Edwards, Presiding Judge.

{¶ 1} Plaintiff-appellant, Martha Blanche May, trustee of the Henry Paul Snider and Aleita Rae “Sandy” Snider Trust dated December 15, 1978, as amended October 31, 1990, appeals from the September 2, 2009 journal entry of the Knox County Court of Common Pleas, Probate Division. Defendant-appellee Patricia Snider has filed a cross-appeal.

STATEMENT OF THE FACTS AND CASE

{¶ 2} On December 15, 1978, the Henry Paul Snider and Aleita Ray “Sandy” Snider Trust was created. The trust was created for the benefit of the grantors’ then minor children, Cynthia Snider, appellee Patricia Snider, and Linda Snider. [3]*3Appellant, who was Henry Paul Snider’s daughter from a former marriage, was named trustee.

{¶ 3} The original trust agreement was amended in 1990. Henry Paul Snider died in 1991. The trust, as amended, provided that it would terminate upon the youngest beneficiary reaching the age of 30, at which time, in the absence of an agreement to the contrary, appellant, as trustee, or her successor, would sell the trust assets and distribute the proceeds equally among the beneficiaries. Appellant, as trustee, was to be paid 5 percent of the amount of any sale proceeds when the trust assets were sold. Appellant, as trustee, was also to receive 5 percent of the gross income of the trust for her services.

{¶ 4} In the 1990s, Cynthia Snider sued appellant for breach of trust. The lawsuit was settled by the creation of a separate trust for Cynthia that is not at issue in this case.

{¶ 5} The trust was amended in January 1997 to state as follows:

{¶ 6} “Upon the termination of the Trust in accordance with the provisions thereof, the Trustee shall distribute the assets of the Trust to the beneficiaries as provided by the terms of the Trust. With the consent of the beneficiaries, in lieu of selling all of the assets of the Trust for purposes of distributing the same upon the youngest of the beneficiaries reaching thirty (30) years of age, the Trustee may distribute the assets of the Trust in-kind. In such event, absent an agreement between the Trustee and the beneficiaries as to the value of the assets of the Trust, the assets shall be appraised and a commission in an amount equal to five (5%) of the net value of the assets of the Trust shall be paid to the Trustee in lieu of the commission which would have been received by the Trustee upon the sell of said assets.”

{¶ 7} Thus, after January 17, 1997, the trust had only two beneficiaries, appellee and Linda Snider Copeland, appellee’s younger sister.

{¶ 8} After Linda turned 30 on February 5, 2002, the provisions of the trust relating to its termination were triggered. Prior to that time, appellant, as trustee, had commissioned appraisals of the real property owned by the trust and also had written trust checks to herself in the total amount of $95,500. That figure represented 5 percent of the value of the appraisals. Appellant, in order to pay herself the $95,500 in commissions, had the trust borrow $130,000.

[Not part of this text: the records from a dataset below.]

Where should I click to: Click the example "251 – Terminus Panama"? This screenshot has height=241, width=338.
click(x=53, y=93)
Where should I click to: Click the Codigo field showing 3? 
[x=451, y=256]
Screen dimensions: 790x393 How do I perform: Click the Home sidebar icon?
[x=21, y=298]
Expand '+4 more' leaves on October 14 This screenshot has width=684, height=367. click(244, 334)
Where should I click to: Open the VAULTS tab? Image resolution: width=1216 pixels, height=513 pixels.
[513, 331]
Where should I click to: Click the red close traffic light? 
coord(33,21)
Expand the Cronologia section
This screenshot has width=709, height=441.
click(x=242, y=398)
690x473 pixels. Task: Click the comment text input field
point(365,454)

{¶ 9} After the trust beneficiaries were unable to reach an agreement about the division of the trust assets, appellant, as trustee, on August 12, 2002, filed a complaint for declaratory judgment and other relief in the Knox County Court of Common Pleas, Probate Division. Appellant, in her complaint, indicated that a dispute had arisen about how much each of the trust beneficiaries was entitled to receive from the remaining trust assets and also that a dispute had arisen as to [4]*4the remaining balance due to appellant as compensation for her services to the trust. Appellant asked the court to “determine the documents governing the Trust and the construction thereof; and the relative rights and responsibilities of the parties thereunder * *

{¶ 10} On September 3, 2002, Linda filed an answer agreeing to all of the allegations in the complaint, with the exception of one allegation of which she had no knowledge. On September 13, 2002, appellee filed an answer and a counterclaim. Appellee, in her counterclaim, alleged that appellant had failed in her fiduciary obligation to provide a proper accounting to the beneficiaries. Appellee demanded an accounting. Appellee also alleged that appellant had exceeded her authority as trustee and had used trust assets for her own personal use.

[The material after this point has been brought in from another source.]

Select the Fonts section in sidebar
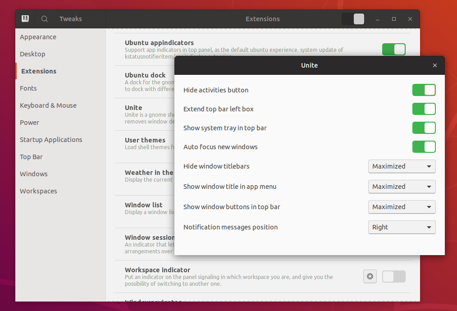Viewport: 457px width, 311px height. (x=28, y=88)
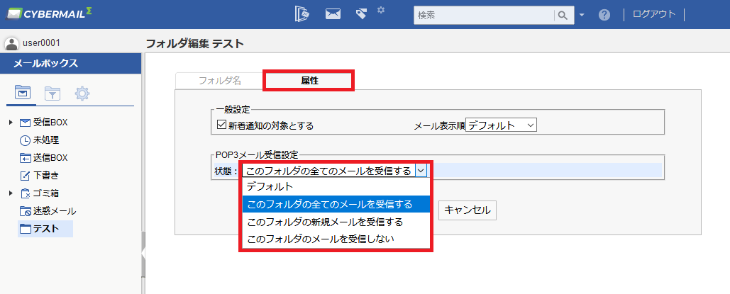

{¶ 11} Pursuant to an entry filed on December 14, 2005, the trial court appointed Richard T. Taps as commissioner to replace appellant. The trial court ordered appellant to turn over all financial records relating to the trust to Taps. The trial court, in its entry, also ordered Taps to sell all assets and to file an accounting no later than September 30, 2006.

{¶ 12} Pursuant to a journal entry filed on March 9, 2007, First Knox National Bank was substituted as a party, replacing Linda Snider Copeland, beneficiary.

{¶ 13} On November 9, 2007, Taps filed an application for fees and expenses, seeking $72,594 in fees and $1,778.91 as costs. As memorialized in a journal entry filed on December 18, 2007, the trial court ordered that amount to be paid from the trust assets.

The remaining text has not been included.